» What you have to do: Please copy every line below that contains the string "Given".

** Opening Data for analysis block **

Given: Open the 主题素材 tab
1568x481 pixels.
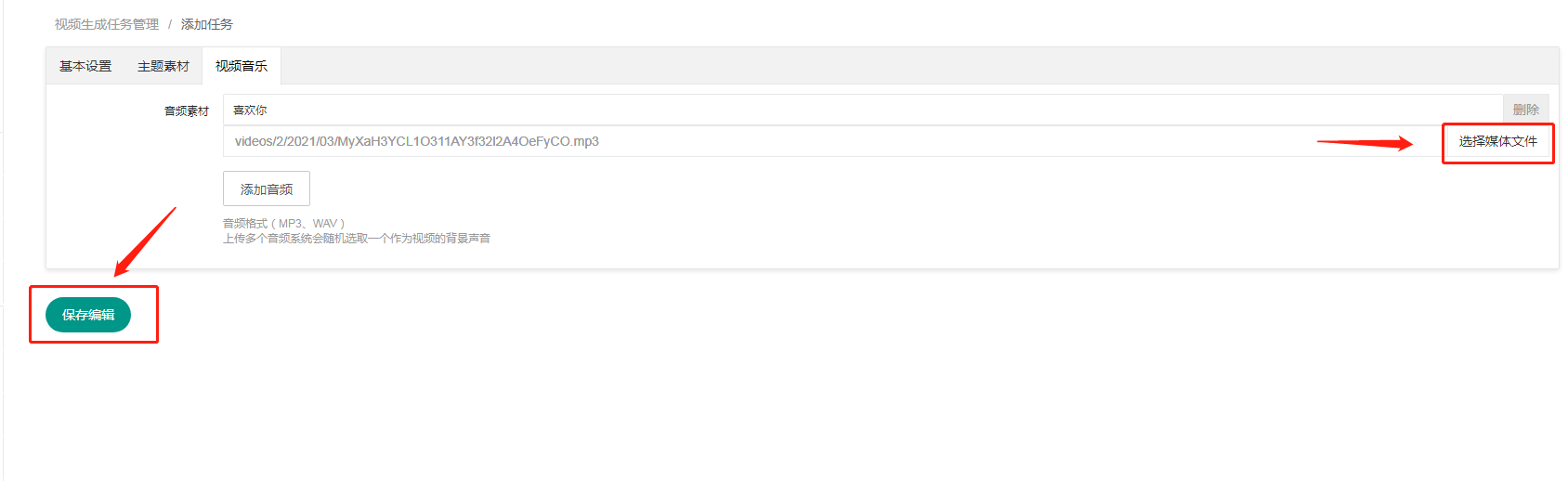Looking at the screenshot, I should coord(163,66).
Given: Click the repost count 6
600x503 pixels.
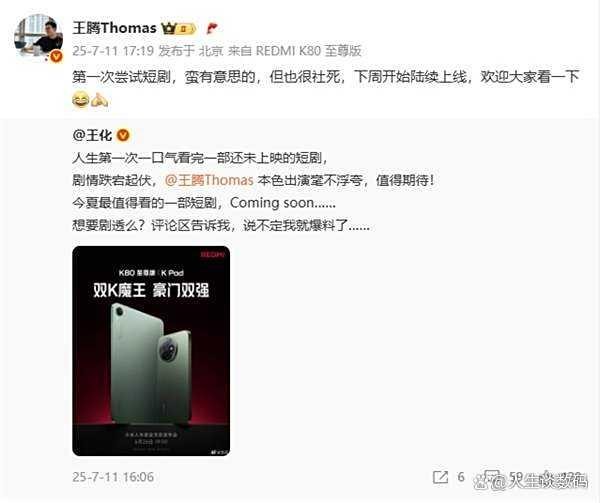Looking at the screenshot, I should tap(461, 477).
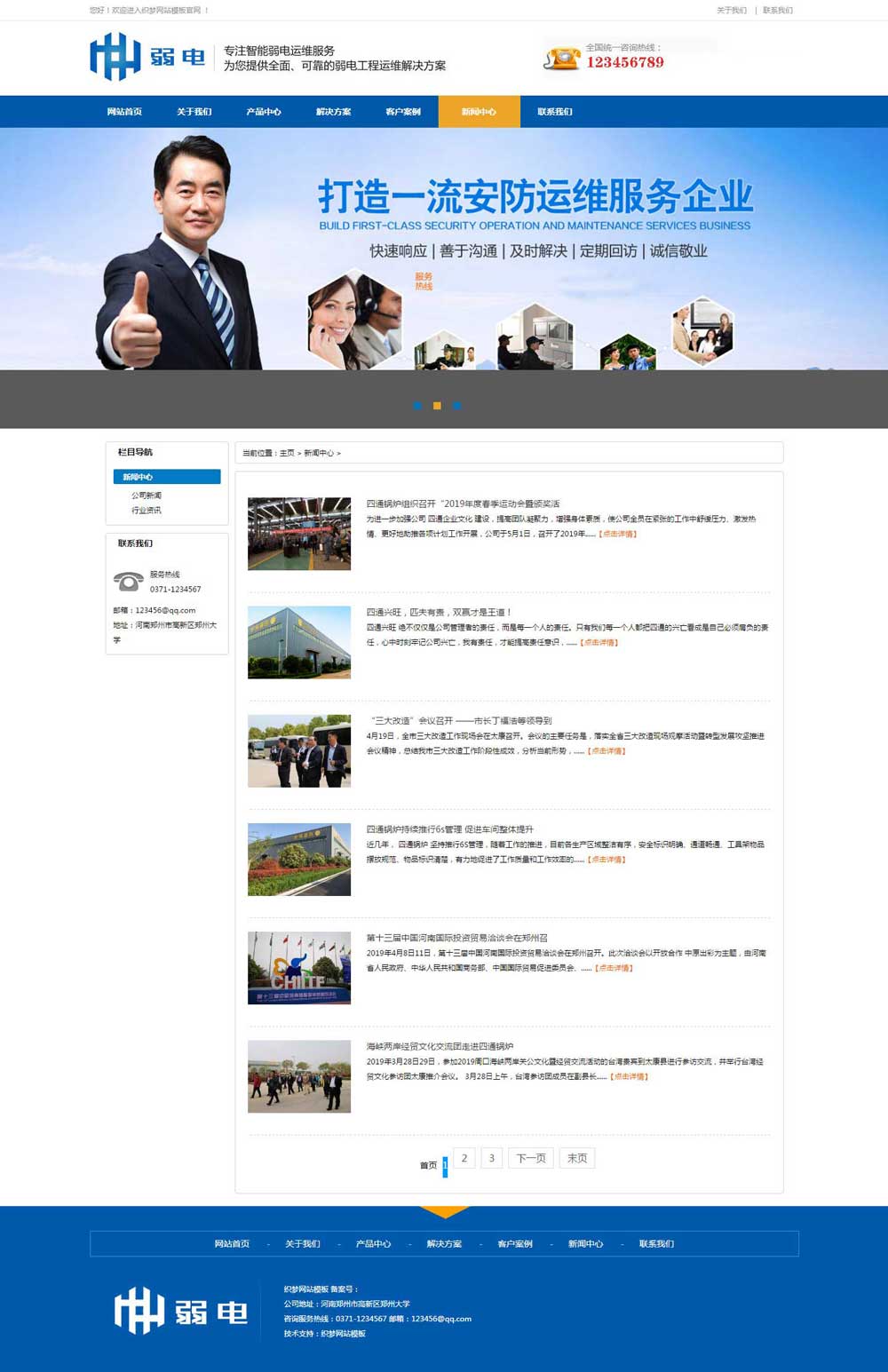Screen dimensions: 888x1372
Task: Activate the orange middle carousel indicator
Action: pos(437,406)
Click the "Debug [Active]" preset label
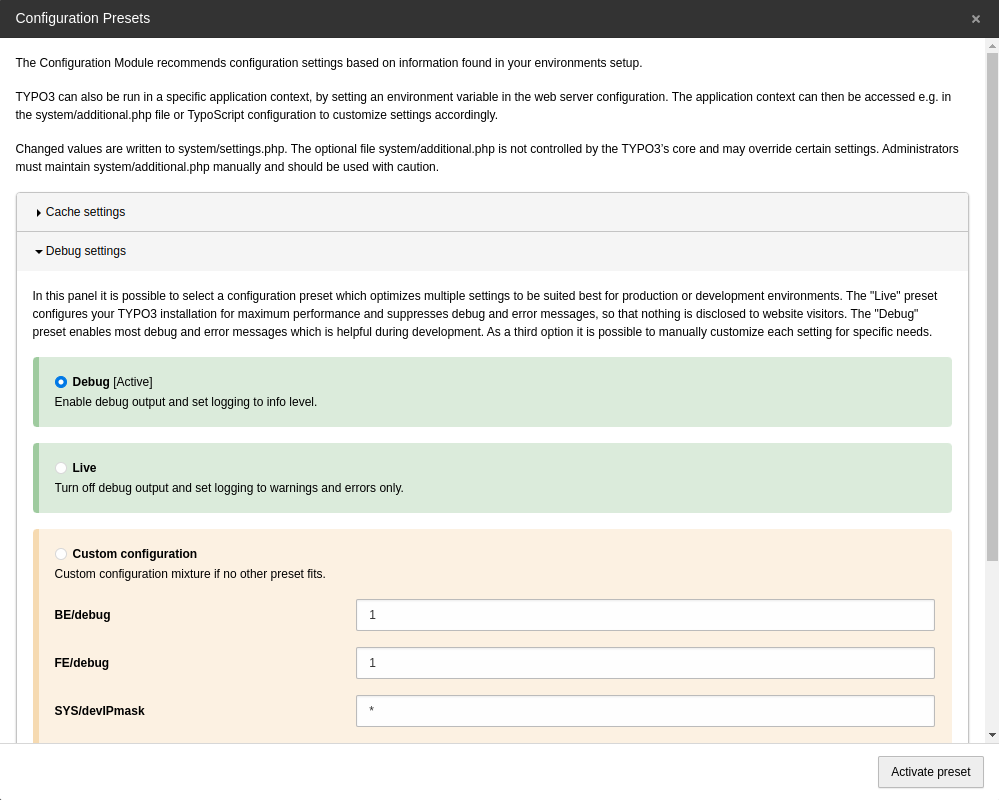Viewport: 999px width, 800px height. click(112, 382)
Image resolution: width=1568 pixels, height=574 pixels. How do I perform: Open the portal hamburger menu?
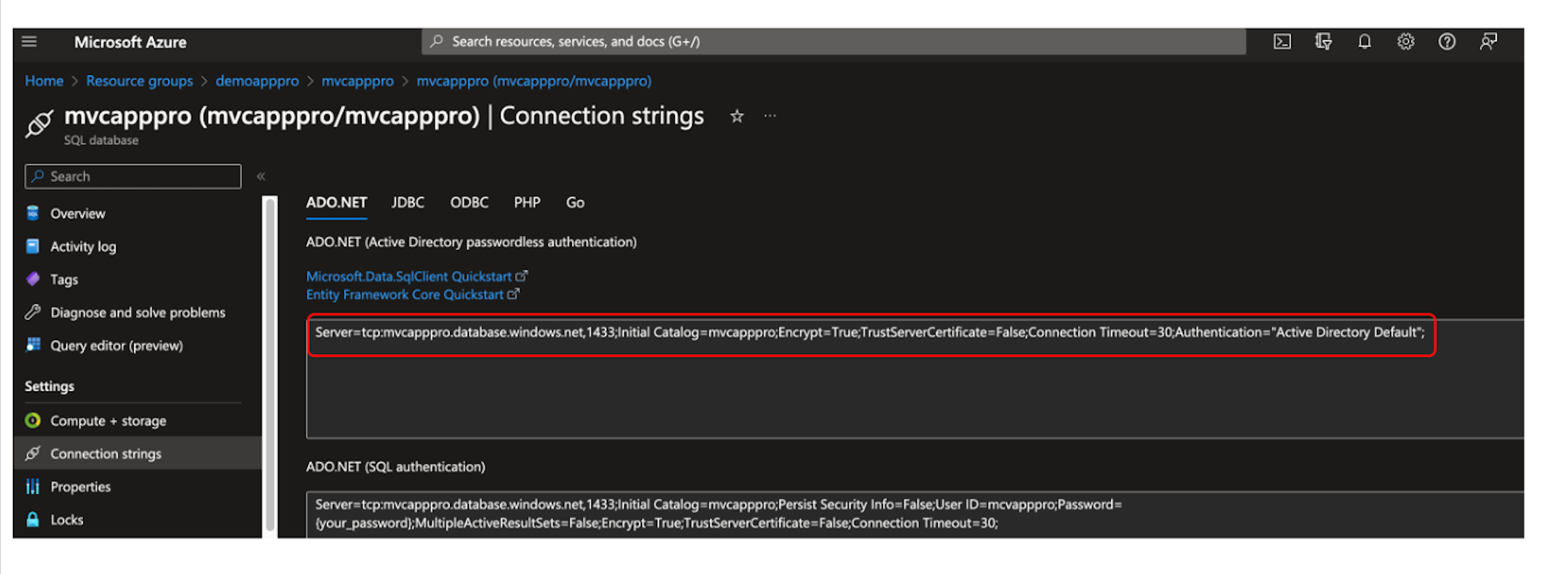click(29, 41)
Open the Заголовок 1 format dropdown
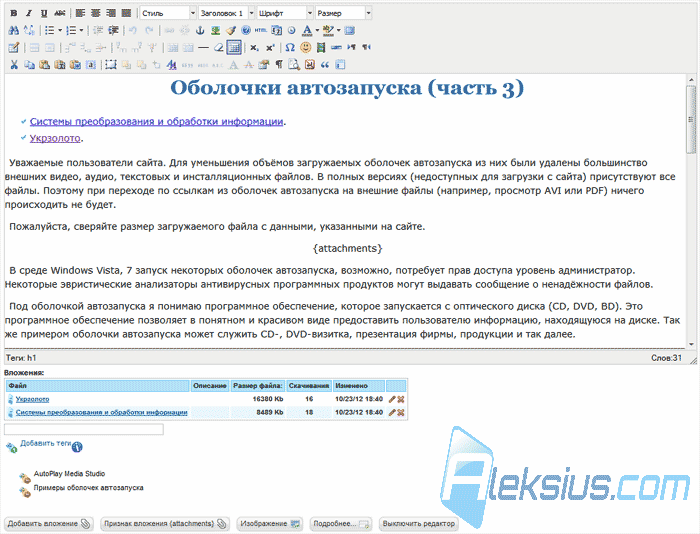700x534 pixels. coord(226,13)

** Closing Data for analysis block **

» Result of this task:
Given: Open the 主题素材 tab
Given: Click the repost count 6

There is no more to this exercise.